Stored data entries:

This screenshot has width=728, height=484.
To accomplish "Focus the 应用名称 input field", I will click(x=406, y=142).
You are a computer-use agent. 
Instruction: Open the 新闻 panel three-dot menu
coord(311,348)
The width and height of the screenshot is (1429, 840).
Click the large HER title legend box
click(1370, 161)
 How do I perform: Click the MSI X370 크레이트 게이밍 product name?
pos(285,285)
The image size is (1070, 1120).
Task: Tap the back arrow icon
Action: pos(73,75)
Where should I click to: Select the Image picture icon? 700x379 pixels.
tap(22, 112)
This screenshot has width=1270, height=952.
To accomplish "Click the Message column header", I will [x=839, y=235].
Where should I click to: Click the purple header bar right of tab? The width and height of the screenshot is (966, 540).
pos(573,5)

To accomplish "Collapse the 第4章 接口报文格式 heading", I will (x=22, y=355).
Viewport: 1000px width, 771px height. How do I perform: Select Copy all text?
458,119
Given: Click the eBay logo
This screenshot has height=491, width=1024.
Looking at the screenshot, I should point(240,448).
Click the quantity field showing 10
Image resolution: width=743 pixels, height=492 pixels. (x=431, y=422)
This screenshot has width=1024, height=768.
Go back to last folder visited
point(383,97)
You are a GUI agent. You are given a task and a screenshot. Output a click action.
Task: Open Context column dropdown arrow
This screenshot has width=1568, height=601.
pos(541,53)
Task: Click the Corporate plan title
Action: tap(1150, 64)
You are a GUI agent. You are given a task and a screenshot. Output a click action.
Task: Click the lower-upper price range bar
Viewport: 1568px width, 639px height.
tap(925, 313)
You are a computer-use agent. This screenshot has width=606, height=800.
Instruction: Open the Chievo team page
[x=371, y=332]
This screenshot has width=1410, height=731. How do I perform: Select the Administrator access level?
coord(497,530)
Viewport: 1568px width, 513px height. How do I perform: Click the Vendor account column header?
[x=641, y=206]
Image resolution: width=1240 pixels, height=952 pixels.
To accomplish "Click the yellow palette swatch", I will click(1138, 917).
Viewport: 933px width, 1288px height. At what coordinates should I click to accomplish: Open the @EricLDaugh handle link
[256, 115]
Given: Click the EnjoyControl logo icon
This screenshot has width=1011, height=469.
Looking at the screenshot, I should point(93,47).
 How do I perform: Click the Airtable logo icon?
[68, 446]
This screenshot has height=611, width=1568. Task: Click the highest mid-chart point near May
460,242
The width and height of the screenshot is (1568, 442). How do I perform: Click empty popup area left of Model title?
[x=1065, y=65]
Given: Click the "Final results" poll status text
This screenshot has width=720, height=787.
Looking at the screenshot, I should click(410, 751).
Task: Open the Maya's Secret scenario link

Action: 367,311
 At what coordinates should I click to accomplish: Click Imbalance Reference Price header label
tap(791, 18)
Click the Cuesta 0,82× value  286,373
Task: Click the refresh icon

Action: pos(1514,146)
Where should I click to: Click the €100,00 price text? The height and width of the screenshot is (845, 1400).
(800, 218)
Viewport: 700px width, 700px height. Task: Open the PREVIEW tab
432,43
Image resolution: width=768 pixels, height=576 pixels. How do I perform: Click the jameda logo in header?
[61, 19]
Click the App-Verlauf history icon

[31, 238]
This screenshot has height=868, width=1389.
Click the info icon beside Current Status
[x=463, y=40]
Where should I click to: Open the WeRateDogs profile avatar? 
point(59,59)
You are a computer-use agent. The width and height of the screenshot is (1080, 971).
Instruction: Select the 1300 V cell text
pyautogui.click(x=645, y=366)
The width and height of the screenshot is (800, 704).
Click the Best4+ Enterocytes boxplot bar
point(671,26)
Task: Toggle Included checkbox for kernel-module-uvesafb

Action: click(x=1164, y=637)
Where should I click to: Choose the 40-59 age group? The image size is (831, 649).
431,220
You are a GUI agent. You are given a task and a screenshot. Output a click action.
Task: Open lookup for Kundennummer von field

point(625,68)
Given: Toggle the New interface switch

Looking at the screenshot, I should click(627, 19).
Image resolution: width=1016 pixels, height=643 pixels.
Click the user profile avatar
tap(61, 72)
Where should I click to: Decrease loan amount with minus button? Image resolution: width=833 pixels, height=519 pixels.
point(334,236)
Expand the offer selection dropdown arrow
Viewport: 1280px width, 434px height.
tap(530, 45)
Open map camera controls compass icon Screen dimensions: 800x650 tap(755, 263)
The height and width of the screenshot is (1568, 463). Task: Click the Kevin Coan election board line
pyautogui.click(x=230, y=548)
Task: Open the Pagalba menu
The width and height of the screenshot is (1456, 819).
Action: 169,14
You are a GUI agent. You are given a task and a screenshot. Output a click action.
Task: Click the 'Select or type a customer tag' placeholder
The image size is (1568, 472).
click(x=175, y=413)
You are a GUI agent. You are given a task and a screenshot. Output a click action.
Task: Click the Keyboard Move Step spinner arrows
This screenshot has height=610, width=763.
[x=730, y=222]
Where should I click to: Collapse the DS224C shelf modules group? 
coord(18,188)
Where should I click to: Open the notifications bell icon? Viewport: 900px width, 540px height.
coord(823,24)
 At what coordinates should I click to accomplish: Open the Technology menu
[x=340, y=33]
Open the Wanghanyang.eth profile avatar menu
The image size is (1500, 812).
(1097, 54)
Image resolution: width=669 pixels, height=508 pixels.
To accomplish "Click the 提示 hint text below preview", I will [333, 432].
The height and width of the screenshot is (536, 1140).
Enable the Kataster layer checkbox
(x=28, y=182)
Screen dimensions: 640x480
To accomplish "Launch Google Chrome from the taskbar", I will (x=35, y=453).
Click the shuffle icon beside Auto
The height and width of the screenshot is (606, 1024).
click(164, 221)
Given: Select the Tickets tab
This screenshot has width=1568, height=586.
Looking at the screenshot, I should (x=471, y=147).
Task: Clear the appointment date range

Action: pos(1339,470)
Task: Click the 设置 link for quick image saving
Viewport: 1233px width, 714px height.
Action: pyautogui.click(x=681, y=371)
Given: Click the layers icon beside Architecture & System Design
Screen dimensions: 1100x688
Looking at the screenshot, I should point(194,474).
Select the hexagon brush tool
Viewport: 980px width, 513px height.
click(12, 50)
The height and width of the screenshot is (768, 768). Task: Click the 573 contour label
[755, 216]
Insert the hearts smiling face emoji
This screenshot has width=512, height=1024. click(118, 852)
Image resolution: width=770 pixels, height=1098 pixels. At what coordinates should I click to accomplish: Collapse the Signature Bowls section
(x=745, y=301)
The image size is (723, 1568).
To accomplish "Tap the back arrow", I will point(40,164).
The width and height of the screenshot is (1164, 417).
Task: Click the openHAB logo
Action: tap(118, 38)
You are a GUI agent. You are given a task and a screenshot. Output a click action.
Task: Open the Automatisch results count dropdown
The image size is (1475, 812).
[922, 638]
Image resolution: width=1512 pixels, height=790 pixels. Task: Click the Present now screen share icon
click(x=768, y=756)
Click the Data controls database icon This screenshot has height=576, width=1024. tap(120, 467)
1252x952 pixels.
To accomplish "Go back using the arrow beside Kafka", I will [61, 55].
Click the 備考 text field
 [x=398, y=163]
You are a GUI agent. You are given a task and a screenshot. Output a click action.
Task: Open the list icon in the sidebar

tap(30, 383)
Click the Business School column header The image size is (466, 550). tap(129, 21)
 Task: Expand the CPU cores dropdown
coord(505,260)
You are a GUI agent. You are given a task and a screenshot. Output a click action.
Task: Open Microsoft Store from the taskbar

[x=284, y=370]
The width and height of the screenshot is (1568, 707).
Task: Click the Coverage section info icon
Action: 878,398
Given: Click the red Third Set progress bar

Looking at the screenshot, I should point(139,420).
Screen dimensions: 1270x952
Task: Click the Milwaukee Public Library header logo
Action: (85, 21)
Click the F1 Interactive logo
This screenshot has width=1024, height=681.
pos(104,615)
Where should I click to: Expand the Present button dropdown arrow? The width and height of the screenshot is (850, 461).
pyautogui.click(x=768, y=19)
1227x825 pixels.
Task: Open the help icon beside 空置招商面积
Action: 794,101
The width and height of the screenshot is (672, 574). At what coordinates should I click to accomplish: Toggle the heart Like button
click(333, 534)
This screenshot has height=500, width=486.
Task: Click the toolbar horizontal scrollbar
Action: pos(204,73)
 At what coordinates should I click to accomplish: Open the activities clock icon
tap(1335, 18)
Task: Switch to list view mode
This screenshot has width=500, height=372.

▸ **INSTRUCTIONS TO FOLLOW**: Please return every line of the records that contains the word "results".

▸ **RESPONSE**:
Given: Click the "Final results" poll status text
Task: Open the Automatisch results count dropdown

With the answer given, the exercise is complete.